Take care, take great care, it could be you, it could be your Lottie.

Blood and bone adds fertility to the soil.

In mid March, after the very cold winter, the daffodils were waiting for the warming sun to melt the frozen ground.

Dave, decided to brave the cold and went down to his allotment shop to see if he could borrow or hire a rotovator for his allotment.

“Sorry we don’t have one but we know a man who has, but he is in Teneriffe this week. He comes with his rotovator.”

Alright for some you might say, why do they want a rotovator in Teneriffe you might ask? Can rotovators be carried hand baggage with Ryanair? Does Ryanair charge extra for even thinking having this thought?

Anyway Dave said thanks but no thanks, two is company but three is none. Rotovator yes, but a man and a rotovator… no. Well he hardly had time to collect his thoughts on what to do , when the site rep asked what his plot number was, Dave gave it and the site rep kindly informed him that he was not about to be terminated!

Well that caught him off guard, I can’t blame Dave. Should you be happy not to be terminated or shocked by the thought? Dave took a deep breath, caught his composure and foolishly suggested that after the coldest longest winter for decades allotments were in disarray and having little lists now was little silly now.

The terminator put on his dark glasses, but while he was refocusing his sights and slipping his hand silently into his inner pocket, Dave slipped swiftly and silently behind the queue into the comforting cover of the car park. He was safe, but for how long? They knew where to find him, they knew what he looked like and they had the right to terminate.

The Argus: Plot with 28 day cultivation order

A cultivated allotment under threat:

July has come and so has the grim reaper; the terminator is here. Having told miscreants that all plots must be numbered or their number was up, there is no hiding place. Even gates cannot be locked, this is verboten, every plot must be open to inspection (and to thefts) at any time. The terminators have been prowling the pathways inspecting to see if 75% of a plot is cultivated, if paths are more than 75 cm wide, if there are any old baths recycled as water reservoirs, if sheds are too tall, if trees are over 2 metres high, if more than twelve people are assembling on a plot, if anyone needs “a kick up the bum” for uncultivated plots in March, or if anyone is complaining about the central committee.

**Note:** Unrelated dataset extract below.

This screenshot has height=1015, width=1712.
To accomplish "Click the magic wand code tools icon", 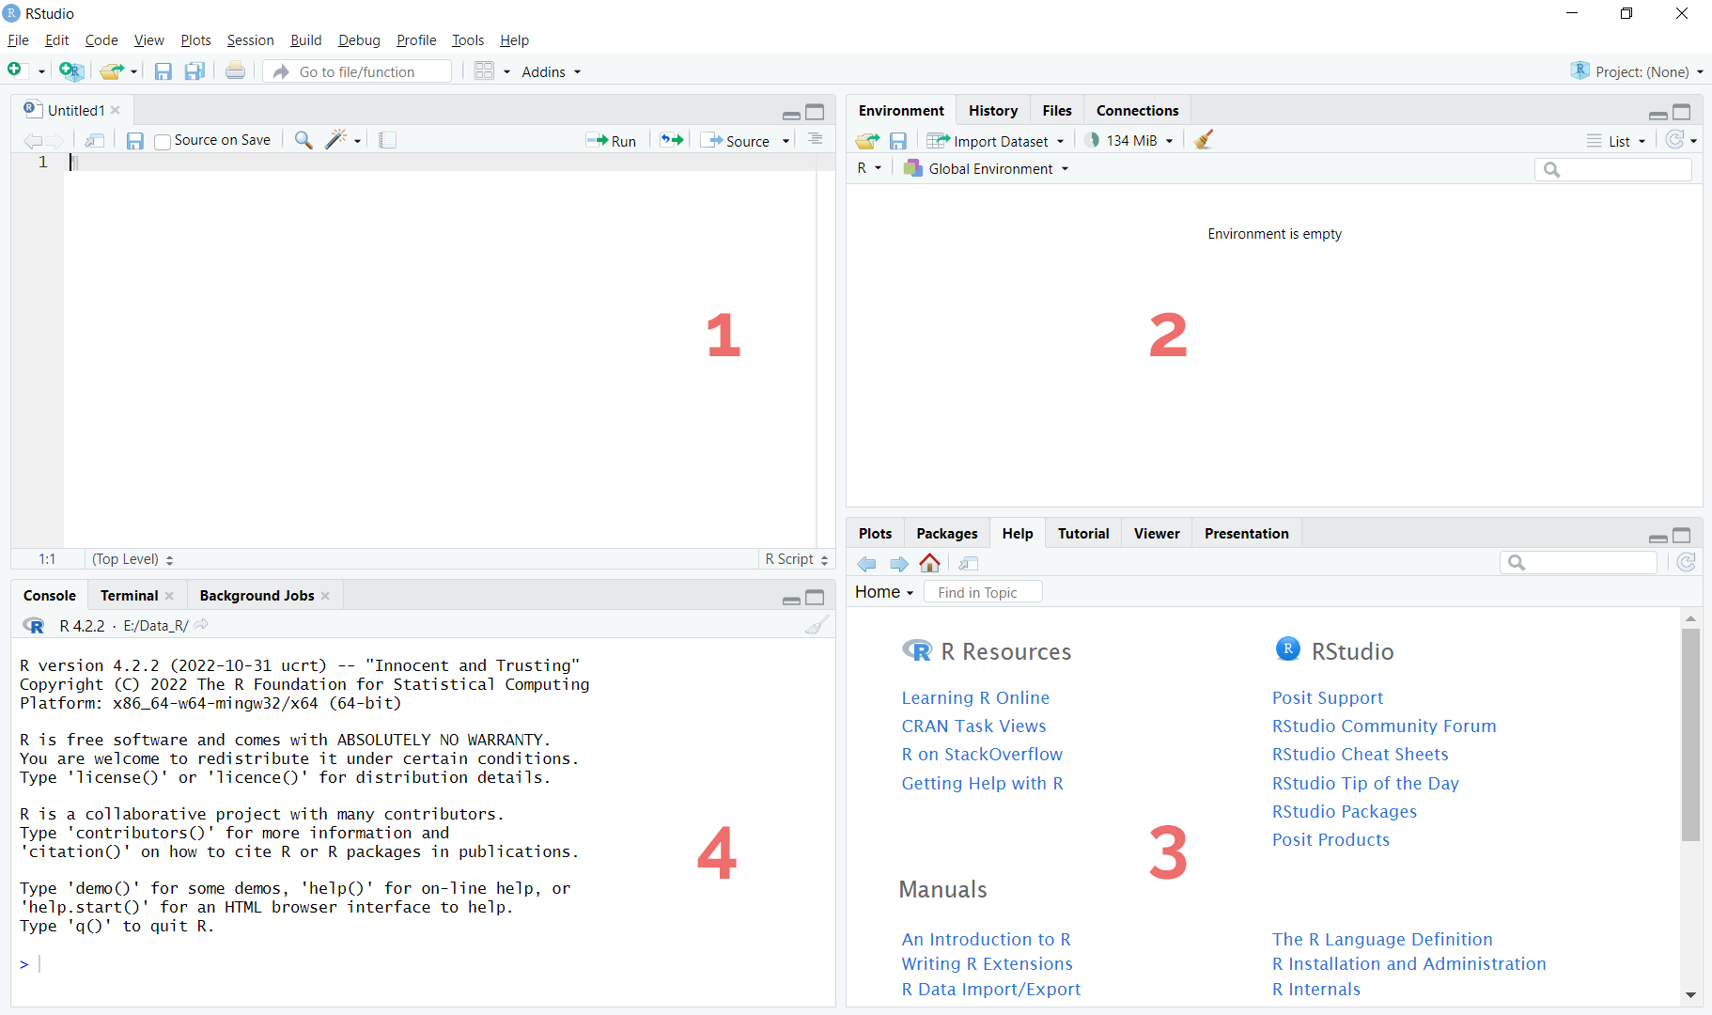I will point(336,140).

The terminators are armed with the new allotment rules, where termination or notice to terminate are cited 25 times, it can vary from the sinister “notice of termination”, to “termination and prosecution” or most dramatically to “immediate termination”.

(See here for more details.)

An allotment friend of mine from Belorussia said that she never had rules like this, when she lived in the Soviet Union. She asked.. are allotments places to escape, for freedom ……or are they control zones, where there is no appeal to common sense or any independent authority?

Another allotment holder is considering legal action, though I presume that they should exhaust local authority remedies first.

Every complaint has two sides, even if a one sided blog make a better read. She should remember the old Chinese adage “Don’t go to court when you are alive, don’t go to hell when you are dead”

The Argus: A plot unused for 5 years

Strangely this plot has been uncultivated for 5 years, with no action.

One of my elderly neighbours, whose husband has dementia, who comes to the allotment to seek solitude and a little pottering around with some gardening. Her allotment is in a bit of disrepair, but there has been the good sense not to serve a notice on her.

Another plot may not meet the 75% cultivation order but primary school children visit and they need somewhere to sit.

The Argus: Kick up the bum

A kick up the bum.

The 28 day warnings to cultivate a plot have been described as a “kick up the bum”. Is anyone elected to kick someone up the bum? Are the site reps being put in an impossible role as an allotment secret police, with a licence to terminate?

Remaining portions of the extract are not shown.